A New Year for Animals?
By Abigail Klein Leichman
Just as Tu BiShvat was reinvented from a Temple-centric day marking the start of the fruit and nut tithing cycle into an ecologically conscious Jewish New Year for the Trees, the New Year for Animals on the first of Elul – when animal tithes were assessed for Temple sacrifice — could be revived as a day to study how factory farming violates Torah doctrines concerning animal welfare and environmental protection.
That is the dream of Prof. Richard H. Schwartz, author of Vegan Revolution: Saving Our World, Revitalizing Judaism.

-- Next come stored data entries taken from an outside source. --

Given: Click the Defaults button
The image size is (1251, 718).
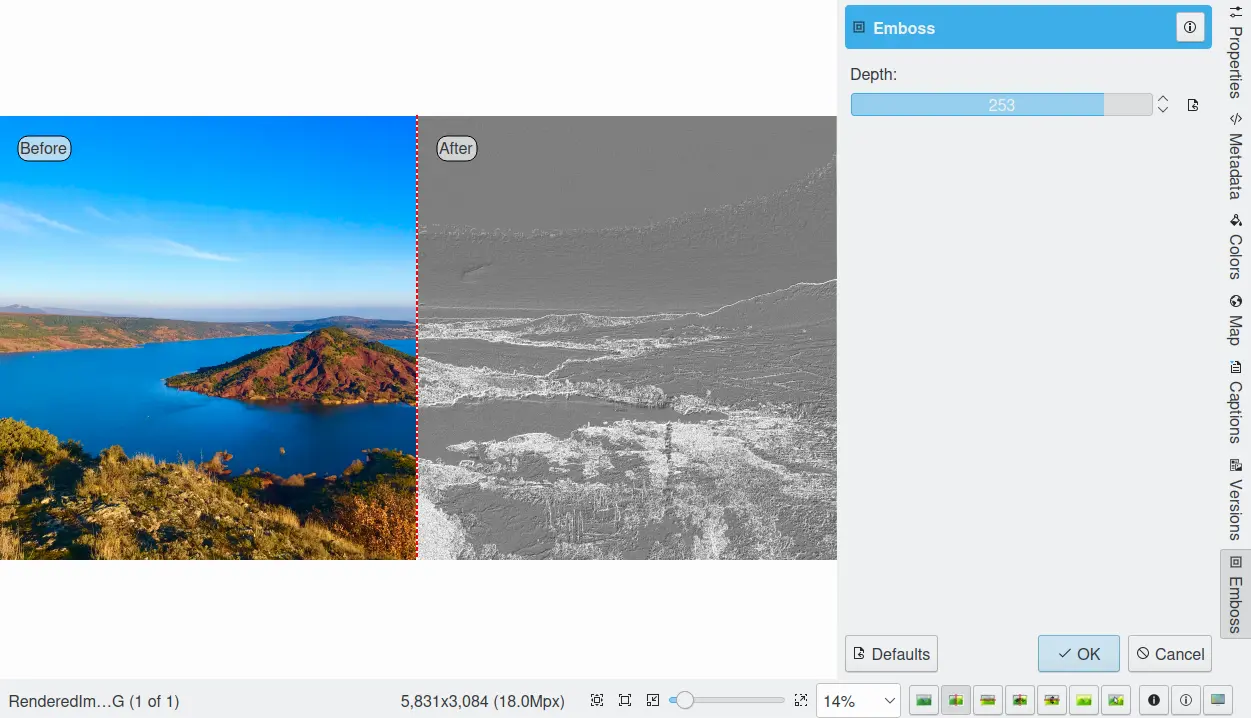Looking at the screenshot, I should pos(891,654).
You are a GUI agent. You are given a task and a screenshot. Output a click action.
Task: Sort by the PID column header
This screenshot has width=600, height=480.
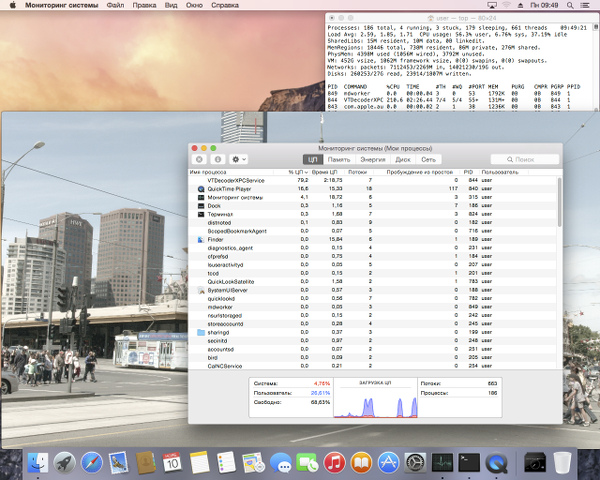click(x=468, y=172)
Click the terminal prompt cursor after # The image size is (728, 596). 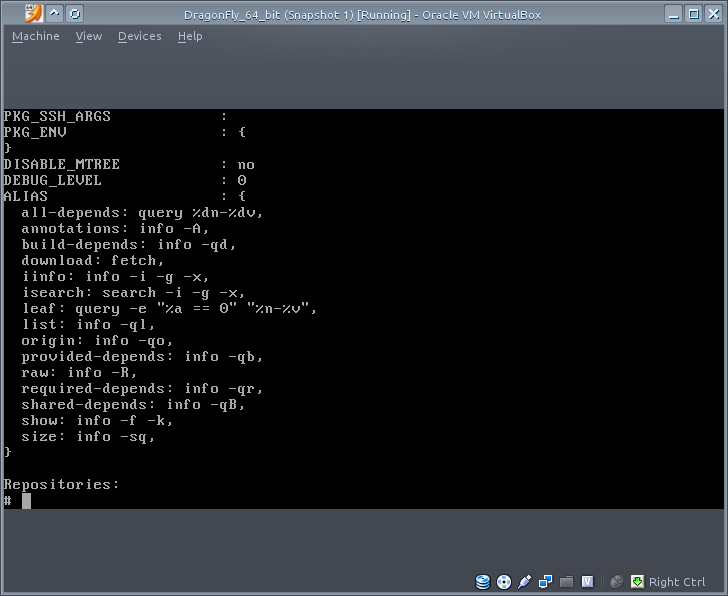pos(27,500)
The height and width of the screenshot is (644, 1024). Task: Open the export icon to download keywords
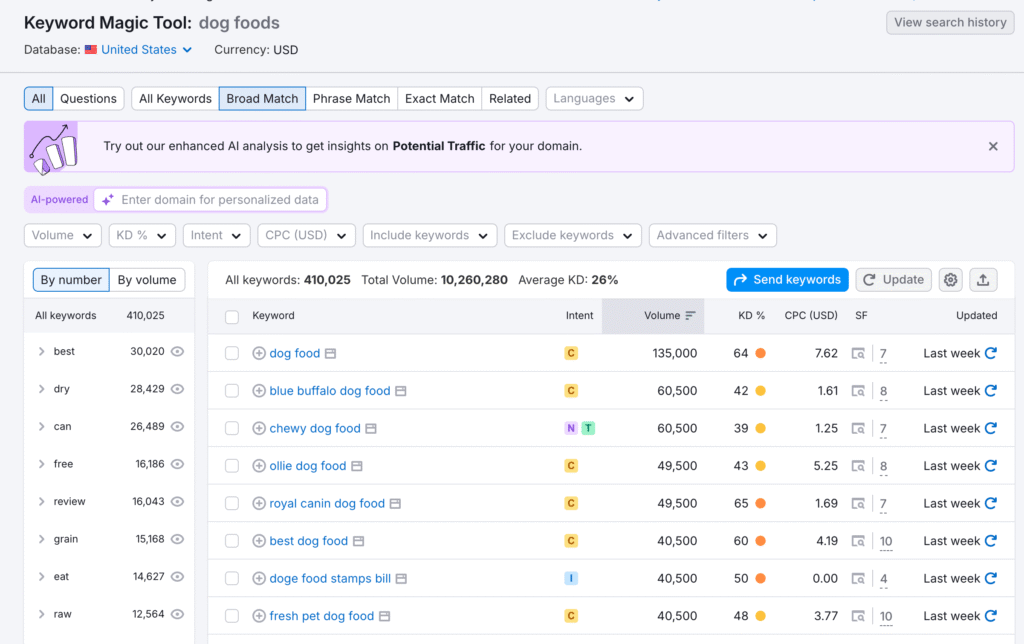pyautogui.click(x=983, y=280)
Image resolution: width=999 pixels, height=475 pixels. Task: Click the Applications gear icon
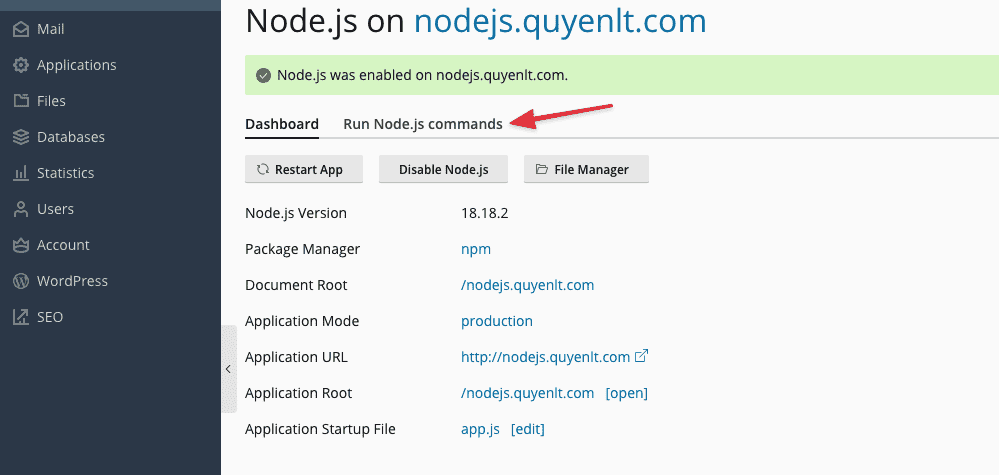click(20, 65)
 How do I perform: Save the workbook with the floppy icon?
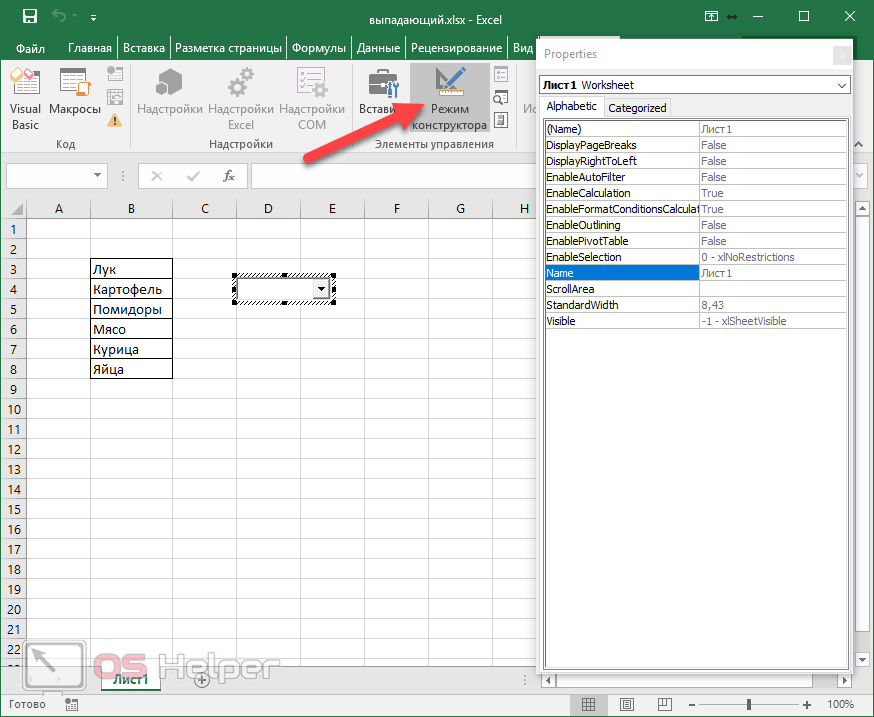click(30, 17)
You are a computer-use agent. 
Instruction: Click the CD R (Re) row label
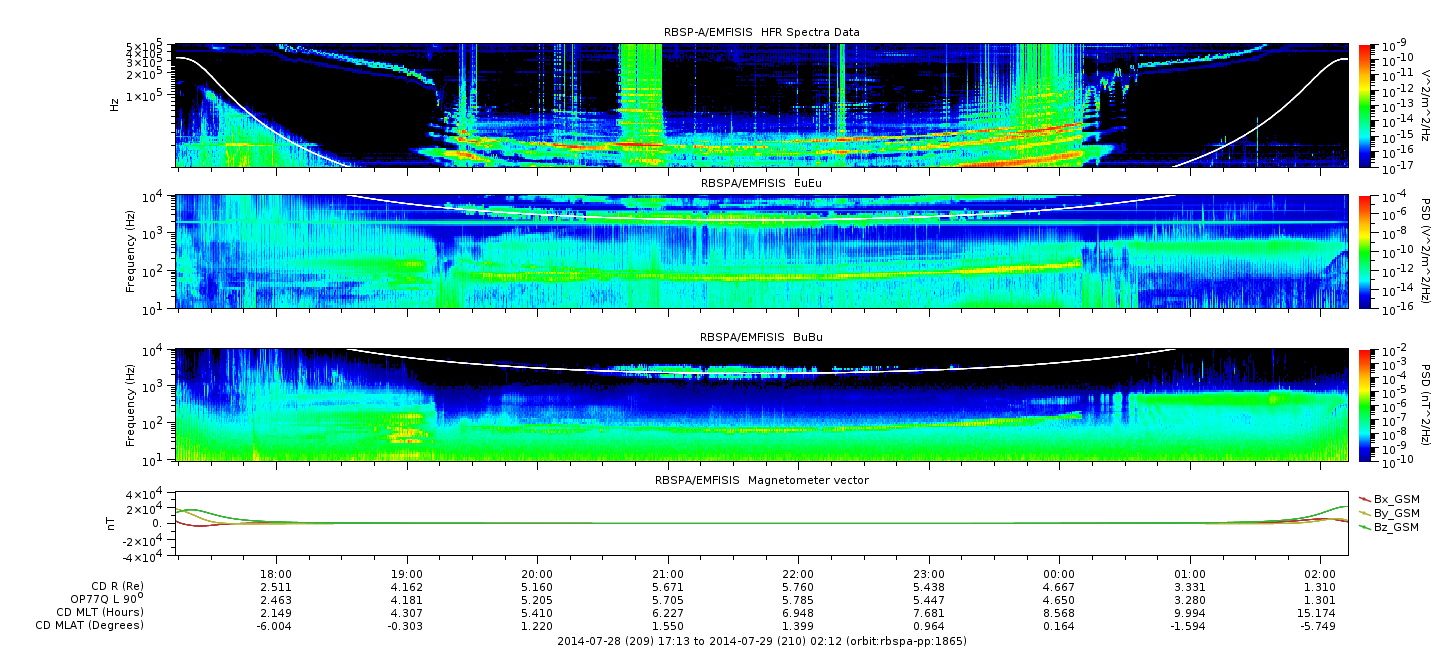105,586
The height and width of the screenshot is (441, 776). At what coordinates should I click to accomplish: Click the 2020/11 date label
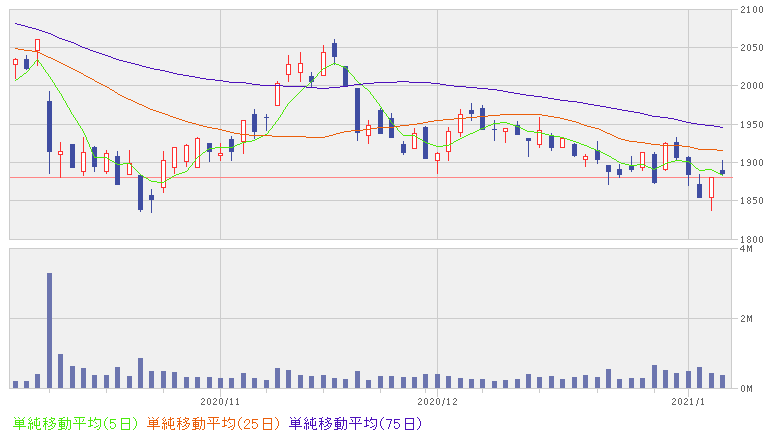pos(218,400)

“Renewing the ancient New Year for Animals — and building a campaign around it of promoting veganism in order to help produce a more healthy, just, humane, peaceful, and environmentally sustainable world — is an idea whose time has come,” Schwartz says.
He helped plan five related events to take place on Rosh Chodesh Elul, August 8 and 9. These include Zoom “teach-ins” featuring presentations by lay leaders and clergy in Israel, the United States and United Kingdom, as well as a Zoom meeting in which participants will read aloud Jewish texts about that have direct bearing on the theme. He’ll lead a similar event at his retirement village in Shoresh.
“Since Rosh Chodesh Elul ushers in a month-long period of introspection before the holidays of Rosh Hashanah and Yom Kippur, this is an ideal time for Jews to consider how to apply Judaism’s splendid teachings on compassion to animals to reduce the current massive mistreatment of animals on factory farms and in other settings,” says Schwartz.
The notion of “rebranding” the New Year for Animals has been floated before. The Open Siddur Project – a US-based community-contributed archive for sharing prayers and crafting original prayerbooks — notes that “beginning in 2009, the festival began to be revived by Jewish animal protection advocates and environmental educators to raise awareness of the mitsvah of tsar baalei ḥayim (obligating not causing undue suffering of any living creature), the source texts informing Jewish ethical relationships with domesticated animals, and the lived experience of animals impacted by human needs, especially in the industrial meat industry.”
Schwartz, a former professor at the College of Staten Island and president emeritus of the Jewish Vegetarians of North America, wrote four articles explaining the concept, available at www.JewishVeg.com/schwartz.
His “Top Ten Reasons for Restoring and Transforming the Ancient New Year for Animals” suggests that increased awareness about conditions at meat, dairy and egg farms could lead to dietary changes.
We’re not just talking about the billions of animals raised under cruel conditions for slaughter. Schwartz reveals brutal practices such as 300 million “useless” male chicks being ground to death at US hatcheries alone; and dairy cows being artificially impregnated annually on “rape racks” so that they will continue producing milk – not for their calves, which are taken away soon after birth, but for humans.
His research also shows that while an estimated 20 million people die of hunger and its effects annually worldwide, and almost a billion people are chronically hungry, more than 70 percent of the grain produced in the United States and about 40 percent of the grain produced worldwide is fed to animals destined for dinner plates.
And yet Judaism teaches that “God’s compassion is over all his works [including animals]” (Psalms 145:9); “The righteous person considers the lives of his or her animals” (Proverbs 12:10); farmers are not to yoke a strong and a weak animal together (Deuteronomy 22:10) nor to muzzle an animal while the animal is threshing in the field (Deuteronomy 25:4); and even domestic animals must rest on the Sabbath (Exodus 20:8–11).
Some 22 organizations and 25 individual rabbis in Israel and abroad are endorsing the initiative.
“The Jewish tradition mandates that we are stewards of all God’s creation,” comments one supporter of the initiative, Rabbi David Wolpe of Temple Sinai in Los Angeles. “In our day we are increasingly sensitized to suffering of those living creatures in our care; this initiative helps us to recognize our obligation to animals and so helps us be more fully human.”
Rabbi Irving (Yitz) Greenberg, former president of the National Jewish Center for Learning and Leadership, and author of The Jewish Way: Living the Holidays, says that this contemporary application of the Temple-era New Year for Animals is “inspired.”
“It would have a morally positive effect on our treatment of animals and the planet — as well as bring great benefits to human health in switching to a healthier diet and life enhancement eating,” says Greenberg.